OBJECTIVE 1:
Using the article on the fall of communism in Albania, answer these questions:
(a) On what date did the Central Committee of the Party of Labour allow political pluralism?
(b) On what date did Enver Hoxha die?
(c) In which city did the first revolts of January 1990 start, and whose statue did people there want to demolish?
OBJECTIVE 2:
Continue the article on the fall of communism in Albania from where it stops, picking up after its final sentence.

EXTRACTED TEXT:
------------------------------------------------------------

Fall of communism in Albania
- The toppling of Enver Hoxha's statue in Skanderbeg Square, Tirana (20 February 1991)
- Date: January 1990 – 22 March 1992
- Location: Albania;

= Fall of communism in Albania =

Collapse of communist control of Albania in the early 1990s

Territory of former Eastern Bloc states with the years when their communist rule ended. For the former republics of the Soviet Union, years in which they declared independence.

The fall of communism in Albania, sometimes called "De-Enverization", the last such event in Europe outside the Soviet Union, started in December 1990 with student demonstrations in the capital, Tirana, although protests started in January that year in other cities like Shkodër and Kavajë. The Central Committee of the communist Party of Labour of Albania allowed political pluralism on 11 December and the largest opposition party, the Democratic Party, was founded the next day. March 1991 elections left the Party of Labour in power, but a general strike and urban opposition led to the formation of a "stability government" that included non-communists. Albania's former communists were routed in elections in March 1992 amid economic collapse and social unrest, with the Democratic Party winning most seats and its party head, Sali Berisha, becoming president.

==Background==
Enver Hoxha, who ruled the People's Socialist Republic of Albania for four decades, died on 11 April 1985. Ramiz Alia succeeded Hoxha as the First Secretary of the Party of Labour, and gradually softened the edges of what had been one of the most unreconstructed Communist regimes in Europe. Alia introduced economic reforms and opened diplomatic ties with Western European countries.

During the revolutions of 1989, many Albanians remained unaware of events because of state controlled information in the isolated country. Some Albanians did not know that the Berlin Wall had fallen in November 1989.

In January 1990, the first revolts started in Shkodra, where a few hundred people wanted to demolish Joseph Stalin's statue, and from there they spread to a few other cities. Eventually, the existing regime introduced some liberalization, including measures in 1990 providing for freedom to travel abroad. Efforts were begun to improve ties with the outside world. Nevertheless, it was clear that the transition to democracy could not be stopped.

Mikhail Gorbachev had adopted new policies of glasnost and perestroika in the Soviet Union in 1985. After Nicolae Ceaușescu, the communist leader of Romania, was executed during the Romanian Revolution of 1989, Alia knew that he might be next if radical changes were not made. He then signed the Helsinki Agreement which then forced conformity to Western European human rights standards. Alia also organized a meeting with leading intellectuals of the time on ways to reform the Albanian political system. In December 1990, the Party of Labour gave up its "leading role," clearing the way for the first pluralist elections since the communists took power in Albania in 1944. Alia's party won the election of 31 March 1991.

Many leading members of the newly formed Democratic Party wore light trench coats during demonstrations, while Sali Berisha, then still a Party of Labour member, was heard thanking Ramiz Alia when addressing the students protests, and was seen driving around Skanderbeg Square with a government vehicle. Meanwhile, a student demonstration was crushed by the state police in Tirana's Student City dormitories. Ramiz Alia invited a delegation of University of Tirana students to discuss their concerns and come up with a compromise.

------------------------------------------------------------

DATA EXTRACT:
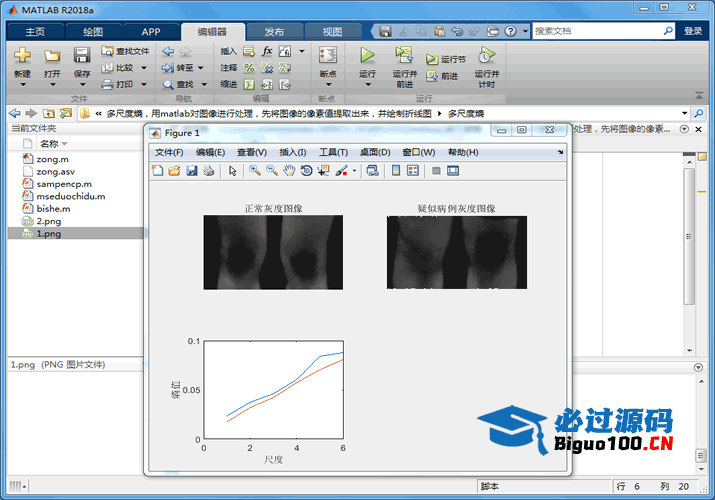
Task: Click the Save Figure disk icon
Action: pos(191,171)
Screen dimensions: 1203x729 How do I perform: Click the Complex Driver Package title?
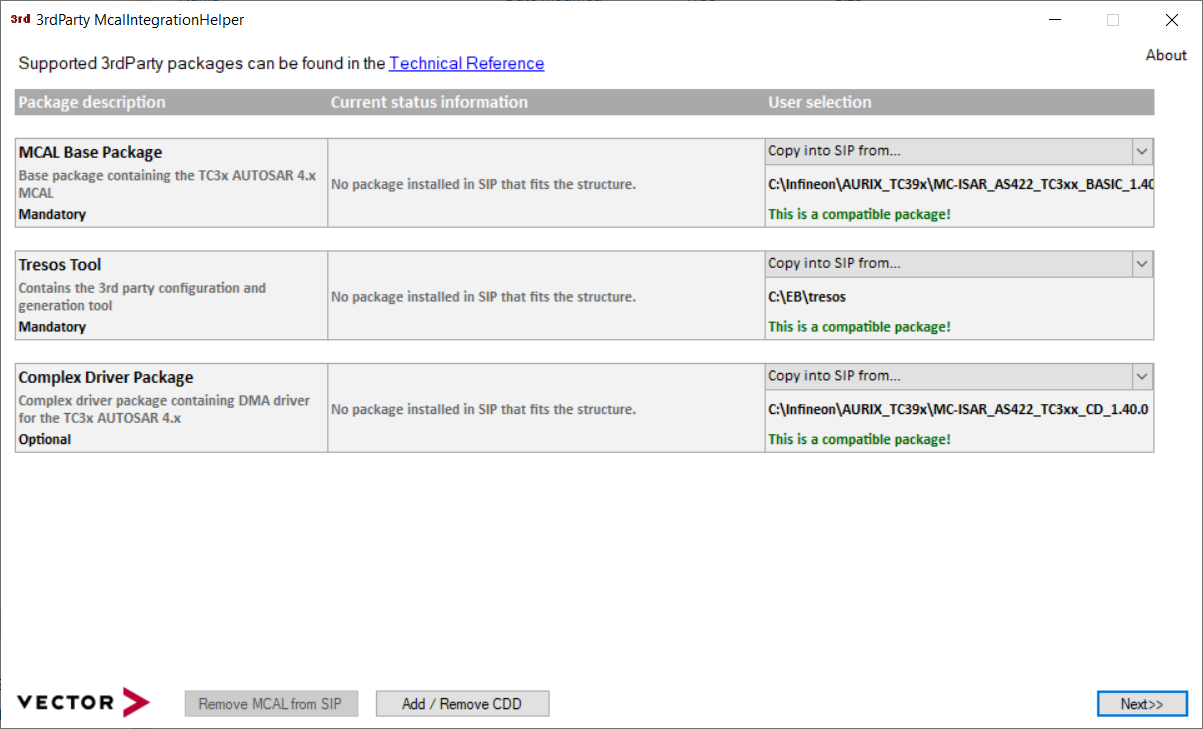(106, 377)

------------------------------------------------------------

EXPECTED ANSWER 1:
(a) 11 December 1990
(b) 11 April 1985
(c) Shkodra, where people wanted to demolish Joseph Stalin's statue

EXPECTED ANSWER 2:
The communists managed to retain control of the government in the first round of elections, but fell two months later during a general strike. A committee of "national salvation" took over but also collapsed within six months. Alia resigned as president and was succeeded by Berisha, the first democratically elected leader of Albania since Bishop Fan Noli.

==Post-communist government==

The change from communism to capitalism had many challenges. The Democratic Party had to implement the reforms it had promised, but they were either too slow or did not solve the nation's problems, resulting in people disappointed when their hopes for fast prosperity went unfulfilled. Many Albanians were also frustrated by Sali Berisha's growing authoritarianism, including pressure on the opposition, media and civil society. In the general elections of June 1996, the Democratic Party tried to win an absolute majority and manipulated the results.

The 1997 Albanian civil unrest caused the government to fall after the collapse of a number of large "pyramid schemes" (more accurately, Ponzi schemes) and widespread corruption in Albania, which caused disorder and rebellion throughout the country. The government attempted to suppress the revolt by force but the attempt failed, due to low morale and corruption in the military of Albania. With the help of international mediation led by OSCE special envoy Franz Vranitzky, the ruling and opposition parties agreed to form a Reconciliation Government and to hold new elections. To secure calm and to prevent an outward refugee flow, nine states contributed military forces to an international force called Operation Alba.

The 1997 Albanian parliamentary elections in June brought the opposition Socialist Party (former Communist Party) to power, and it ruled under various Prime Ministers until 2005. The Democratic Party won parliamentary elections in 2005 and 2009, and Albania was governed again by Sali Berisha, this time as Prime Minister. The Socialist Party won the elections in 2013, and is governed by its party leader and Prime Minister Edi Rama.

According to the constitution, approved by referendum on 22 November 1998, promulgated on 28 November 1998, and amended in January 2007, Albania has a democratic system of government with separation of powers and protection of fundamental human rights.

Since the end of Communism, the country became more aligned towards the West than its, albeit unenthused, relations with Russia or China. Albania joined NATO in 2009 and began formal negotiations to join the European Union in 2022.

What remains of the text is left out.